关键词:决策树;属性离散;离散比;K-means
doi:10.16186/j.cnki.1673-9787.2020040086
基金项目:国家自然科学基金资助项目(61872126);河南省重点科技攻关项目(192102210123 )
收稿日期:2019/04/23
修回日期:2019/05/29
出版日期:2021/05/15
Decision tree construction algorithm based on attribute dispersion and feature measurement
WANG Lei, LIU Yu, LIU Zhizhong, QI Junyan
College of Computer Science and Technology, Henan Polytechnic University, Jiaozuo 454000 ,H&nan, China
Abstract:Aiming at the problems of multi-valued attribute bias, poor continuous attribute processing and high time complexity in the decision tree algorithm based on information entropy, a decision tree feature measurement method was proposed based on the concept of dispersion ratio.
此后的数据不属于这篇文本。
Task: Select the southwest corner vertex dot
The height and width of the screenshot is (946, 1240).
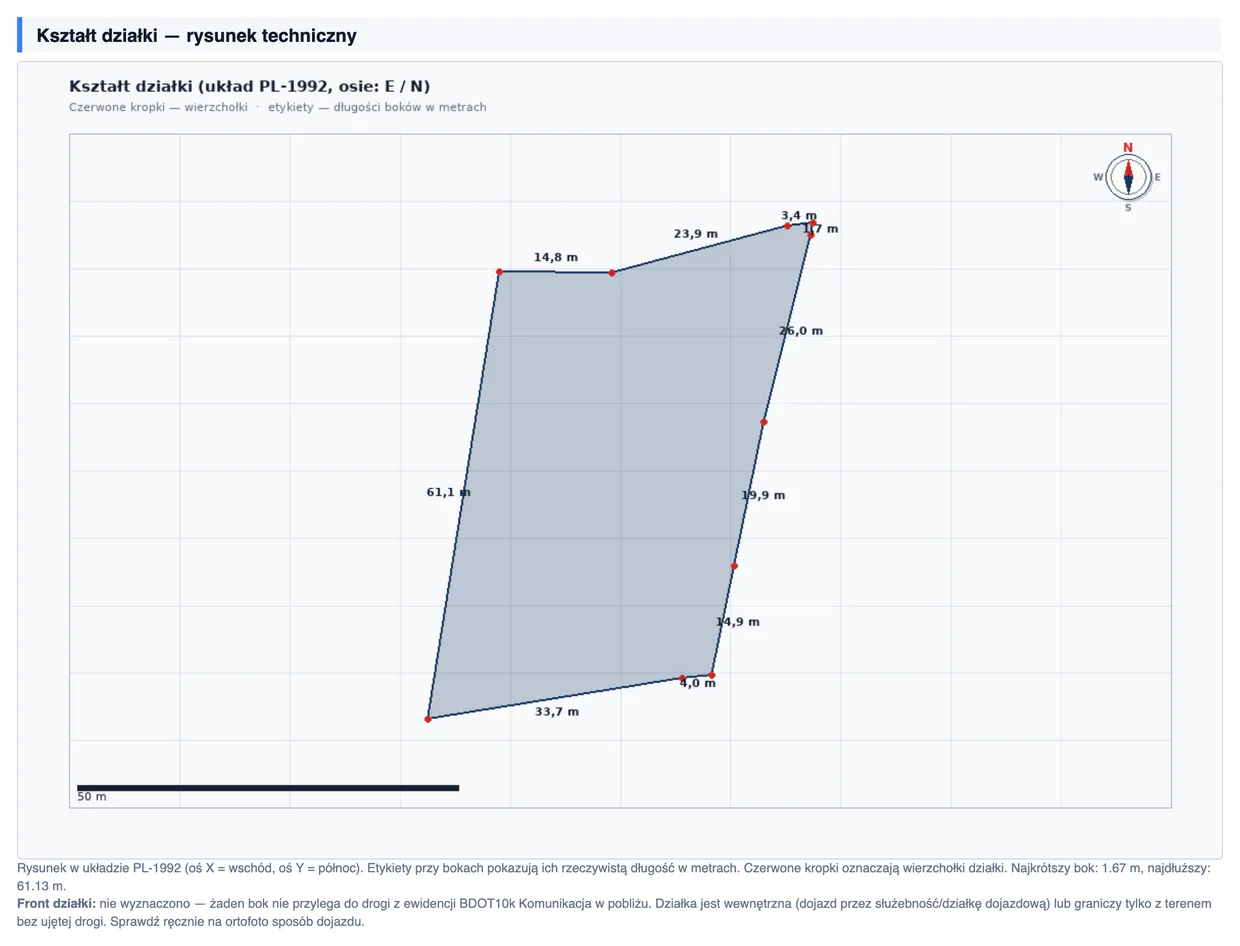Action: pyautogui.click(x=428, y=719)
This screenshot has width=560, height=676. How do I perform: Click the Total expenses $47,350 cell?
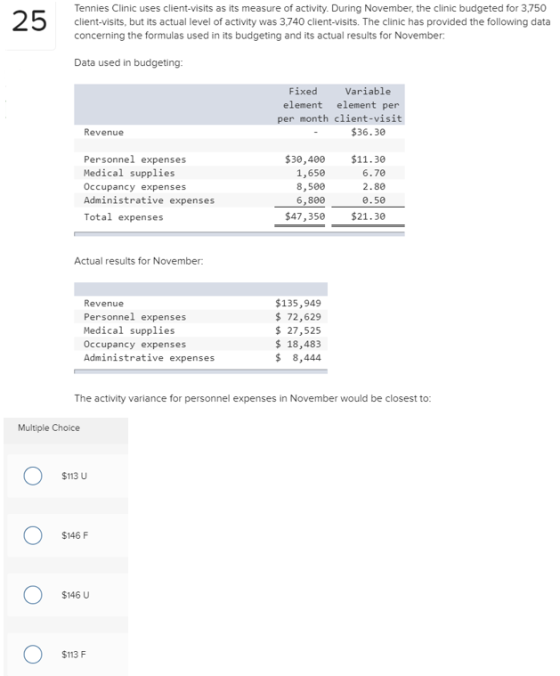pyautogui.click(x=305, y=216)
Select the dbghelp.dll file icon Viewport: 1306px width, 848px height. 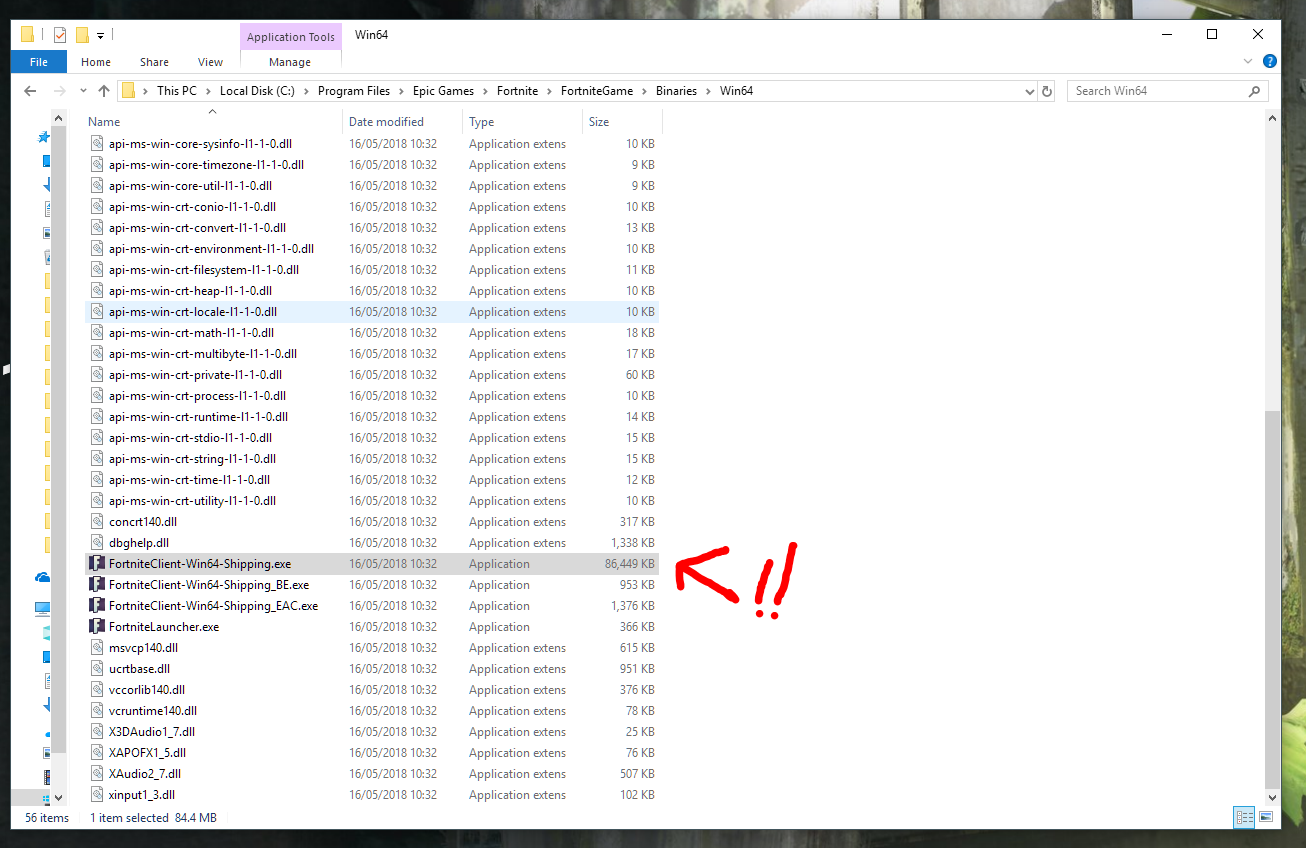coord(97,542)
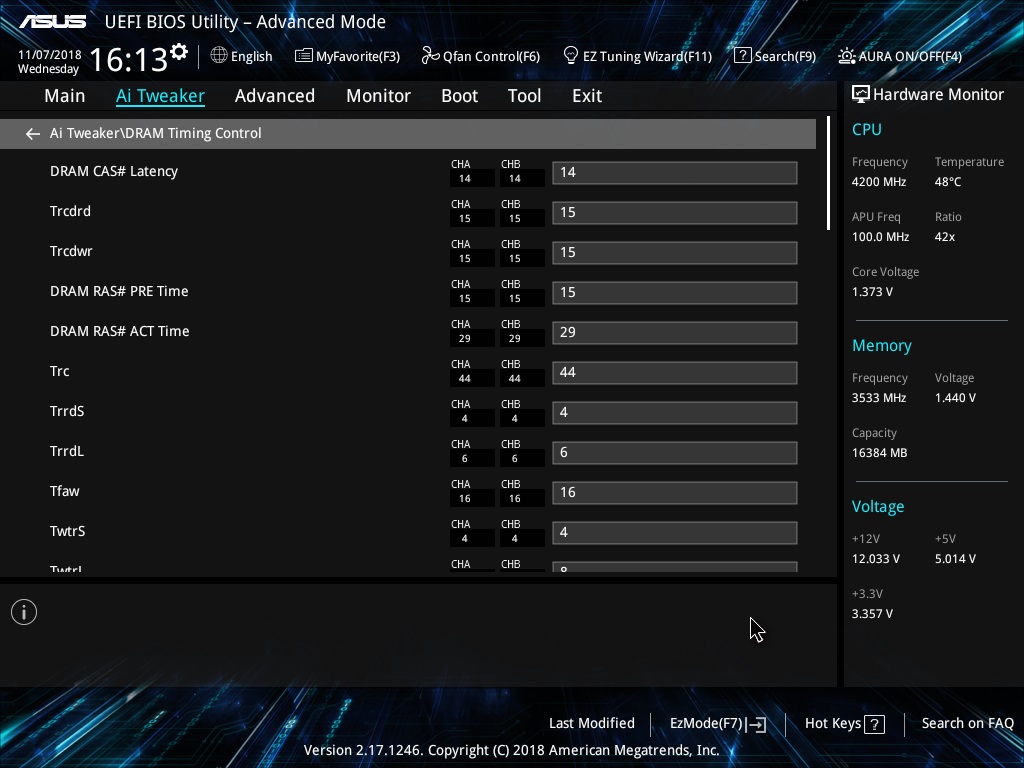Viewport: 1024px width, 768px height.
Task: Switch to EzMode(F7)
Action: pyautogui.click(x=718, y=724)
First, the K-means clustering algorithm was used to discretize the attributes of the continuous numerical value, and then the weight ratio of the attribute in each classification and the weight ratio in the entire condition attribute were used to calculate the dispersion ratio of the attribute, which avoided the complex logarithmic operation in the entropy calculation, and finally the topology structure between each characteristic attribute was determined according to the size of the dispersion ratio, and the construction of the tree was completed. The experimental results showed that, compared with the two improved decision tree algorithms, K_C4. 5 and Id3_improved, the dispersion-based algorithm conld solve multi-valued attribute bias more effectively than attribute segmentation algorithm, reduce the time complexity of the algorithm, and have further breakthroughs in the classification of the continuous data sets.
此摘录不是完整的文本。